We’re running unattended RPA bots in Pega Cloud for batch invoice processing, but they consistently timeout after 30 minutes during large batch runs (500+ invoices). The bot connects to our SAP system via REST API to pull invoice data, validates against our database, then posts results back.
I’ve checked the session timeout settings in our cloud instance, and they’re set to 60 minutes. The connection pool appears healthy with maxActive=50, but I’m wondering if there’s a heartbeat or keep-alive configuration I’m missing.
Current runtime config:
rpa.session.timeout=3600
rpa.batch.size=500
connection.pool.maxIdle=20
connection.pool.maxWait=30000
The bot runs fine for smaller batches (under 200 records), but anything larger fails with “Session expired” errors. Has anyone dealt with batch chunking strategies or connection pool tuning for long-running cloud RPA scenarios?
Here’s a comprehensive solution that addresses all the timeout issues in cloud RPA deployments:
1. Session Timeout Configuration
Your application-level timeout is correct at 60 minutes, but you need to configure the cloud infrastructure timeout. Work with Pega Cloud support to increase the API gateway timeout to at least 90 minutes, or better yet, implement a session refresh pattern.
2. Batch Chunking Strategy
Restructure your bot to process in manageable chunks with explicit session management:
// Pseudocode - Batch processing with session refresh:
1. Split 500 invoices into chunks of 100
2. For each chunk:
a. Process records with SAP REST calls
b. Commit transaction to database
c. Send heartbeat ping to maintain session
d. Log checkpoint for resume capability
3. If timeout occurs, resume from last checkpoint
3. Connection Pool Tuning
Update your connection pool configuration for cloud reliability:
connection.pool.maxActive=50
connection.pool.maxIdle=25
connection.pool.maxWait=60000
connection.pool.testOnBorrow=true
connection.pool.validationQuery=SELECT 1
The key changes: increased maxWait for cloud latency, added connection validation to prevent using stale connections, and balanced maxIdle to maintain ready connections without resource waste.
4. Heartbeat Interval Adjustment
Implement an active heartbeat mechanism that runs every 5 minutes during processing. This keeps both your Pega session and SAP connection alive.
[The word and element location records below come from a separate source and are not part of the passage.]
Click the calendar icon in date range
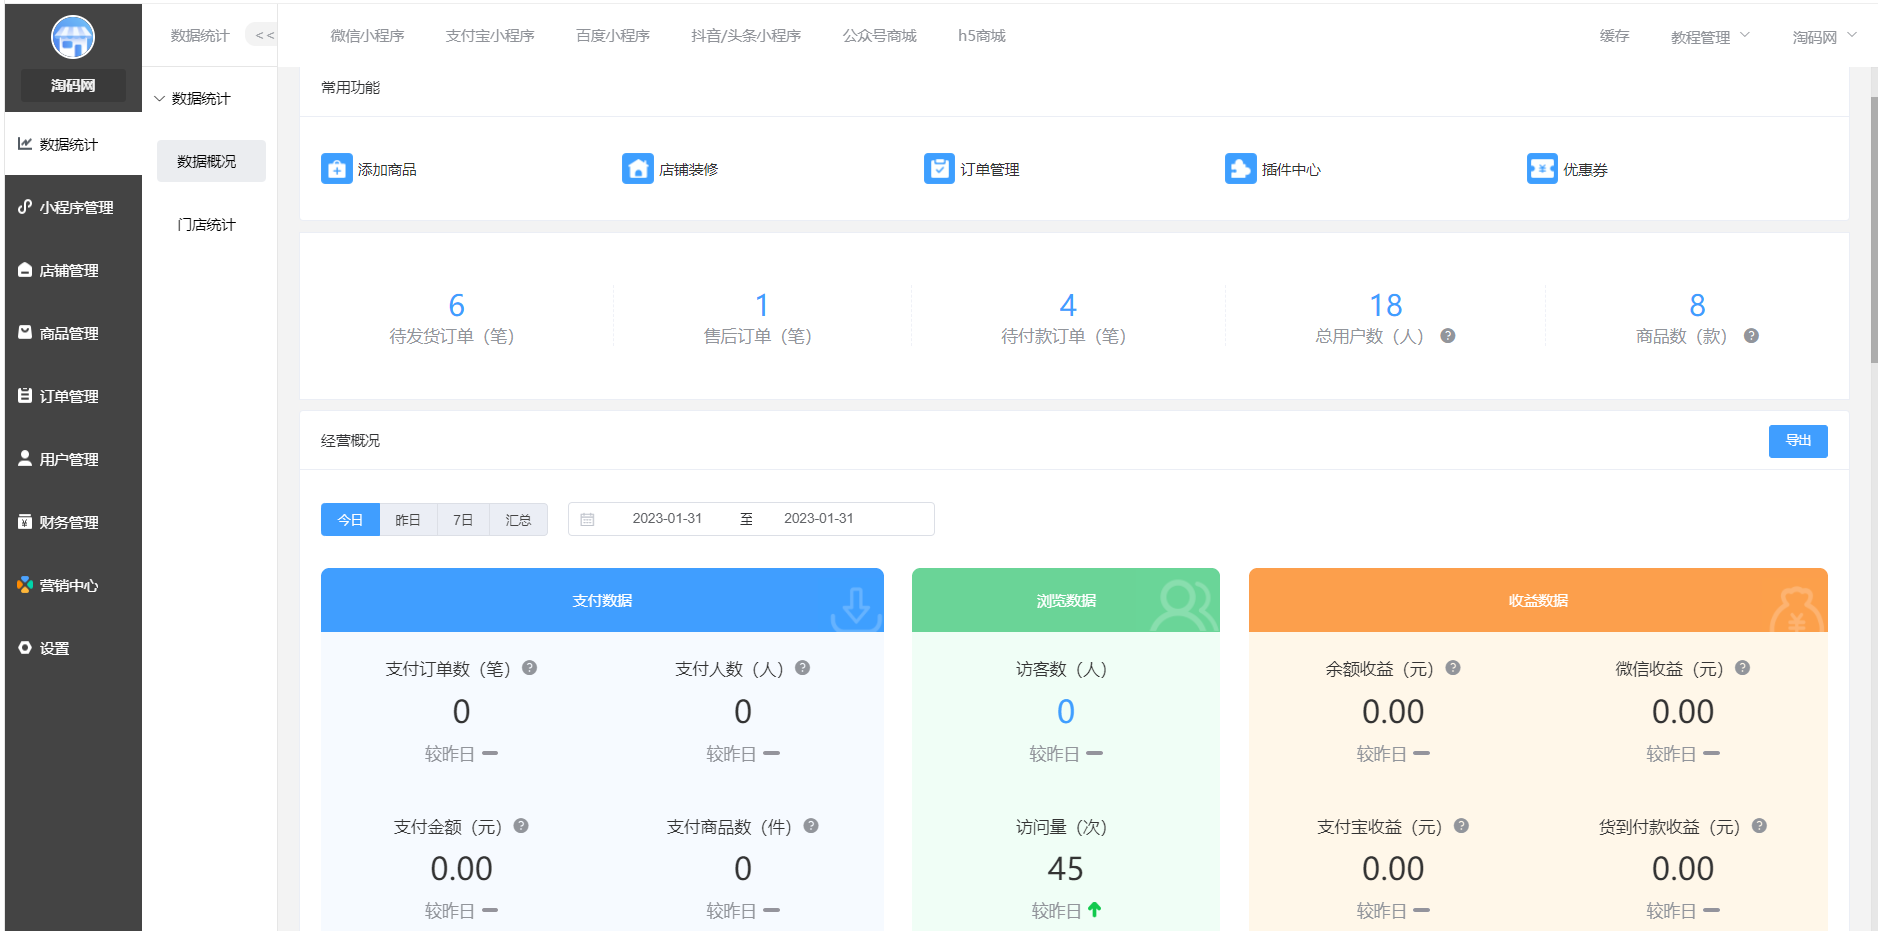(x=588, y=519)
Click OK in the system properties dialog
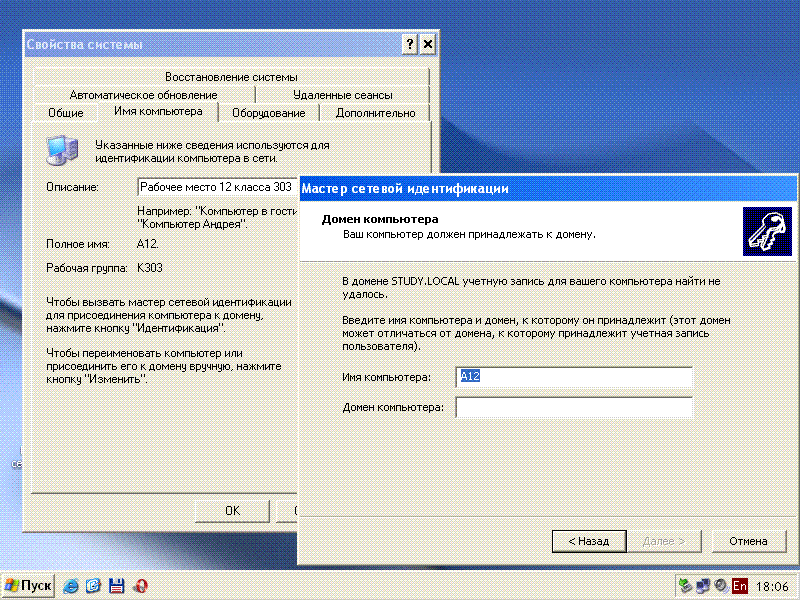Image resolution: width=800 pixels, height=600 pixels. click(x=232, y=510)
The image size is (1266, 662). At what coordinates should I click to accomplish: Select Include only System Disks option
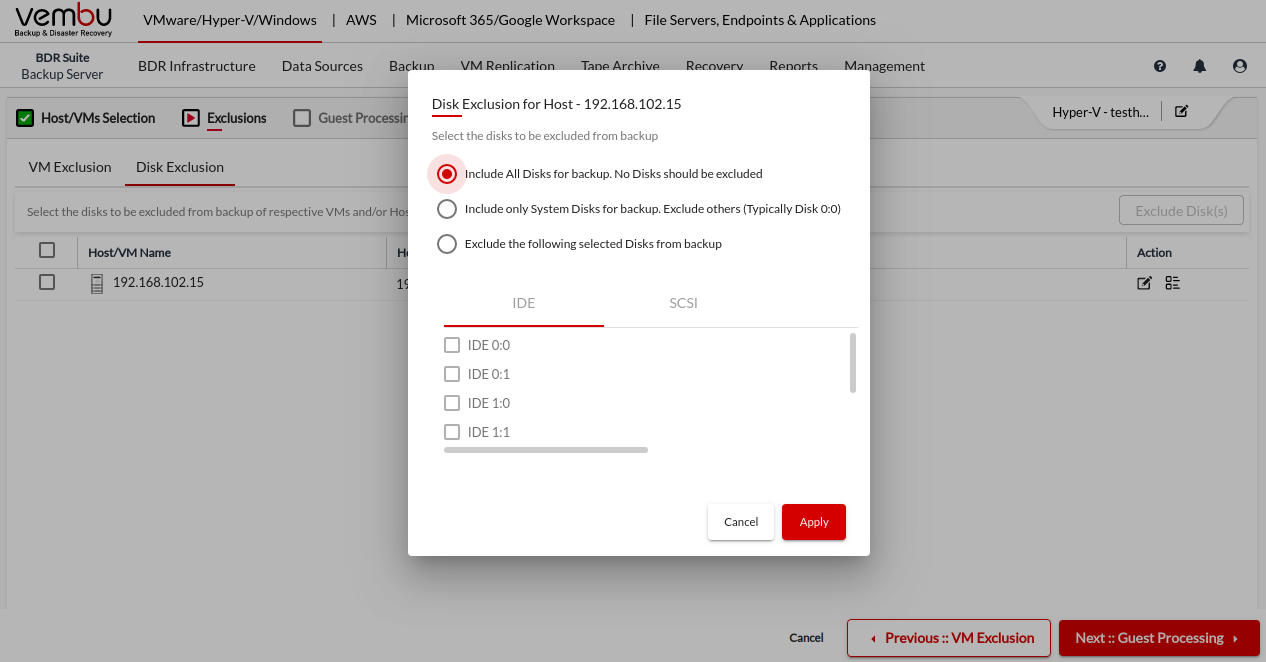point(447,209)
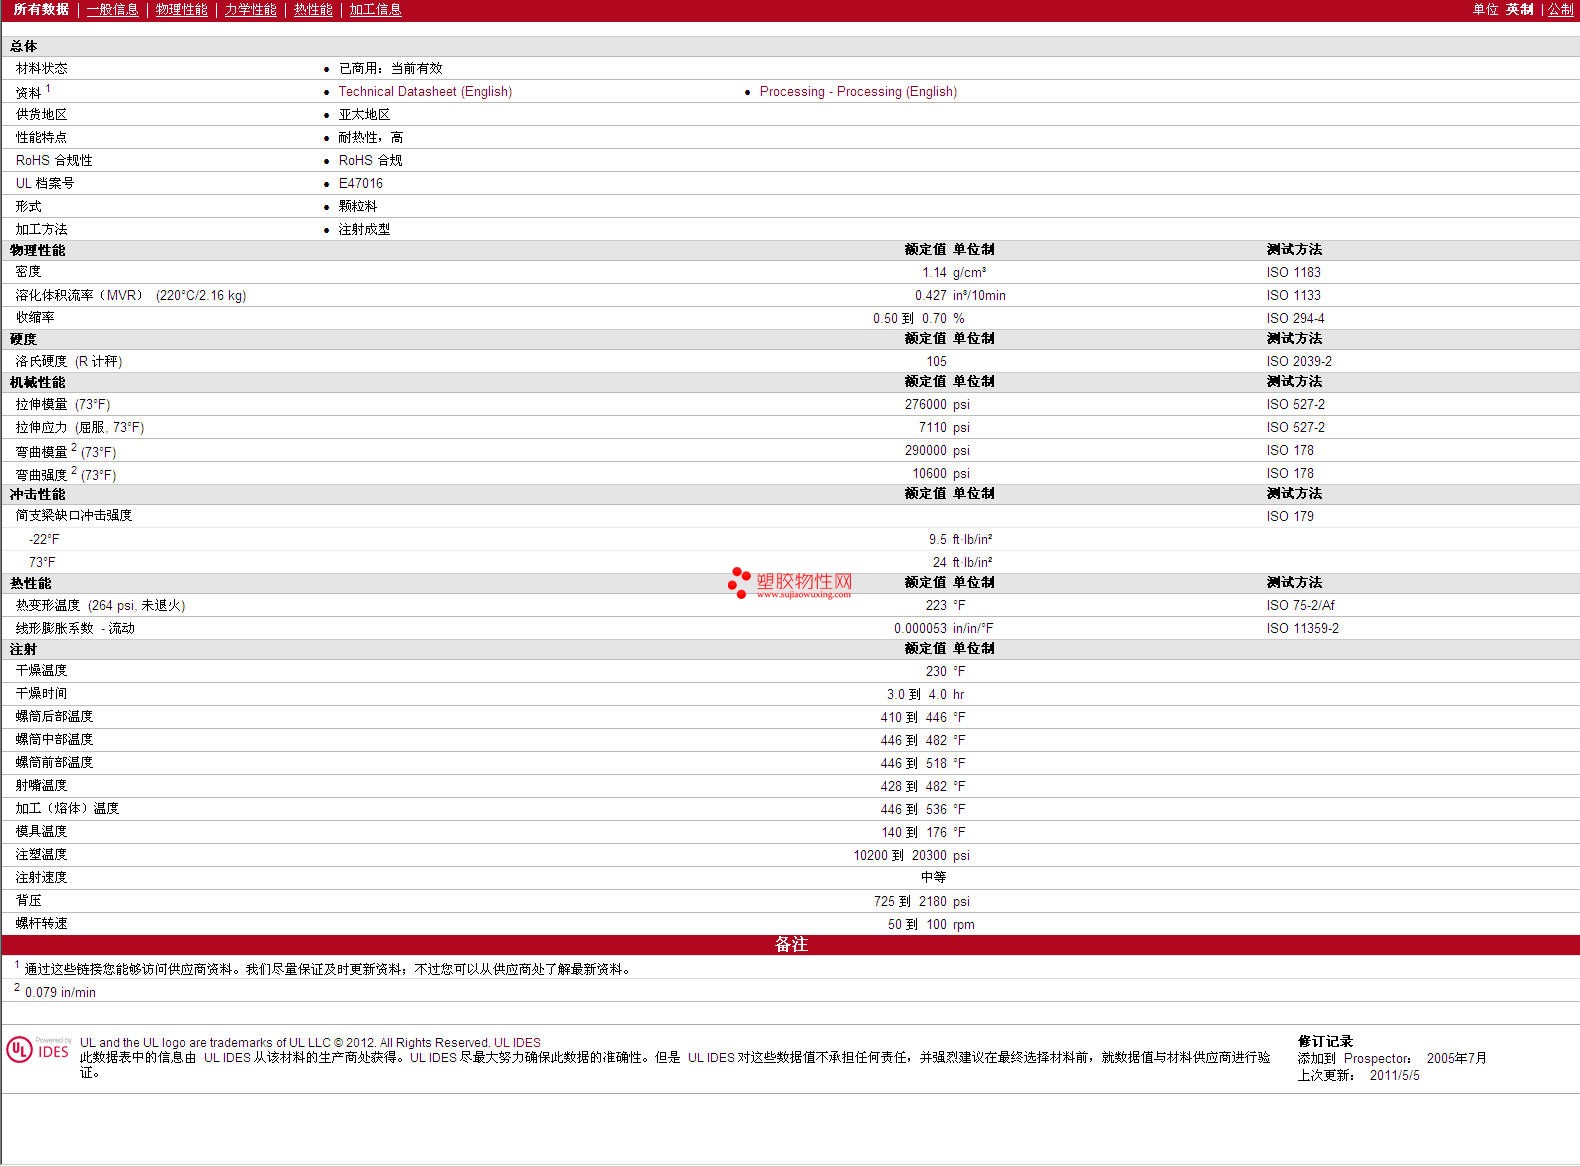Switch to the 加工信息 tab
1580x1167 pixels.
375,9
You can use a simple REST call to a lightweight Pega endpoint or a database ping query.
Additional Recommendations:
- Implement exponential backoff retry logic for SAP API calls
- Add comprehensive logging at chunk boundaries for troubleshooting
- Monitor cloud resource utilization - CPU/memory spikes can cause unexpected timeouts
- Consider using Pega’s queue management for better batch orchestration
With these changes, your bot should handle 500+ record batches reliably in the cloud environment. The chunking strategy provides natural breakpoints, the connection pool tuning handles cloud latency, and the heartbeat mechanism prevents premature session expiration.
Check your heartbeat interval settings. For unattended bots in cloud environments, you need an active heartbeat mechanism to keep the session alive during long processing runs. The default heartbeat might be too infrequent for your use case. Also verify that your SAP connection isn’t timing out independently - SAP has its own connection timeout settings that might be interfering.
Thanks for the suggestions. I checked the API gateway settings through Pega Cloud support - you’re right, there’s a 35-minute timeout at that level. I’m going to implement batch chunking, but I’m not clear on the best way to structure this. Should I create separate bot executions for each chunk, or handle the chunking logic within a single bot run with periodic reconnections?